→ **PAGE EXCERPT**:
_ _ _ _ _ _ _
- Born: 15 July 1858 Brentford, Essex, England
- Died: 16 July 1951 (aged 93) Chippenham, Wiltshire, England
- Burial place: Biddestone, Wiltshire, England
- Military career
- Allegiance: United Kingdom
- Branch: Royal Navy
- Rank: Admiral
- Commands: HMS Vulcan
- Conflicts: World War I
- Awards: Knight Commander of the Order of the Bath

= Charles Briggs (Royal Navy officer) =

Royal Navy Admiral (1858–1951)

Admiral Sir Charles John Briggs (15 July 1858 – 16 July 1951) was a Royal Navy officer who went on to be Third Sea Lord and Controller of the Navy.

==Naval career==
Briggs joined the Royal Navy as a cadet in 1872. He was promoted to the rank of Captain on 22 June 1897, and appointed in command of the torpedo boat depot ship HMS Vulcan on 12 December 1901.
_ _ _ _ _ _ _
→ **COLLECTED DATA**:

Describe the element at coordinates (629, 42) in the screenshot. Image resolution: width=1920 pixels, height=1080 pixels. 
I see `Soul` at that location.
_ _ _ _ _ _ _
→ **WHAT TO DO**:
1. According to the Charles Briggs article, what kind of vessel was HMS Vulcan?
2. Translate this sentence from the Charles Briggs article into German: "Briggs joined the Royal Navy as a cadet in 1872."
3. Write the next part of the article on Charles Briggs, picking up after its last sentence.

→ **OUTPUTS BY TASK**:
1. A torpedo boat depot ship.

2. Briggs trat 1872 als Kadett in die Royal Navy ein.

3.
He was appointed Rear Admiral in the First Division of the Home Fleet in 1909 before becoming Third Sea Lord and Controller of the Navy in 1910 and then being given command of the 4th Battle Squadron in the Home Fleet in 1913. He retired in 1917.

==Family==
In 1901 he married Frances Mary Wilson; they had three sons and three daughters.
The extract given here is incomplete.